A RATIONAL REBEL IN PINSTRIPES
Leonard Shecter
May 13, 1963
To most people, Yankee Shortstop Tony Kubek is a good ballplayer, nothing more. Behind the famous uniform, however, lurks an iconoclastic soul. The Yankee front office has discovered, to its dismay, that Tony Kubek likes to rock the boat
"It's
exciting just watching him play ball," Kubek says. "There are things
about him I'll never forget. Like the time he came into the clubhouse crying
after we lost the Series to Pittsburgh. The first thing he did was ask how I
was. [The Yankees lost that one when Kubek got hit in the neck by a ground
ball.] I remember sitting next to him on the bench in Cincinnati in '61 and
seeing the blood ooze through his uniform. [Mantle was trying to play despite
the recent removal of a deep abscess on his hip.] I'll always remember how he
gets up on the top step of the dugout and yells to you when you're having
trouble at the plate. A lot of guys yell, but his is the voice you hear. I
don't think anybody who hasn't played with Mantle can know the kind of guy he
is."
Still, Kubek has
an intuitive grasp of what is important in life and his struggle to rise above
his milieu has been remarkably successful.

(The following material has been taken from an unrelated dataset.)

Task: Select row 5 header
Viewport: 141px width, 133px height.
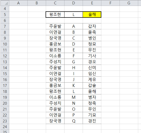Action: pyautogui.click(x=5, y=15)
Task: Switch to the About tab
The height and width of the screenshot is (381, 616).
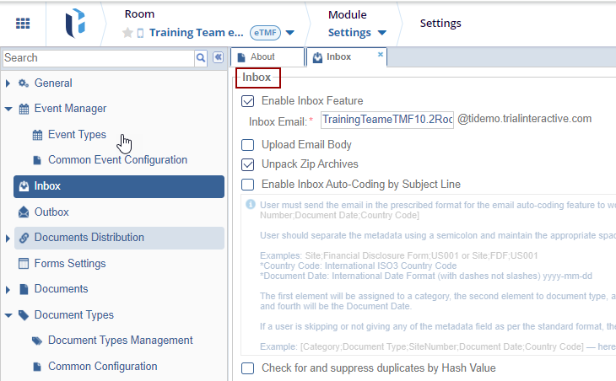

Not even Mantle, for example, is
inspiration enough to keep him in the game indefinitely. In five seasons, Kubek
says, when his firstborn has reached school age, he hopes to retire to the
27-year-old home he has bought in Wausau, a community of 34,000 about 200 miles
north of Milwaukee. "I'm not going to leave my wife home while I play
baseball," he says, "and once the boy starts school she won't be able
to come with me."
What will he
do?
"I don't
know," he says. "I'll find something. Don't misunderstand me. I
appreciate having the ability to be a baseball player. A lot of people would
like to be in my position. I've seen kids break down and cry when they got
their release. I love the game. But I'd like to do a lot more than I do. I
regret not having a college education. Maybe because I don't have it, I
understand how hard it was for people to get. There are devoted people,
teachers, men in the government, scientists. The job they do isn't glamorous;
they don't have 50,000 people cheering them. But what they do is valuable. They
don't get the money and they're much more deserving of it than I am. They make
a contribution to society. I play baseball."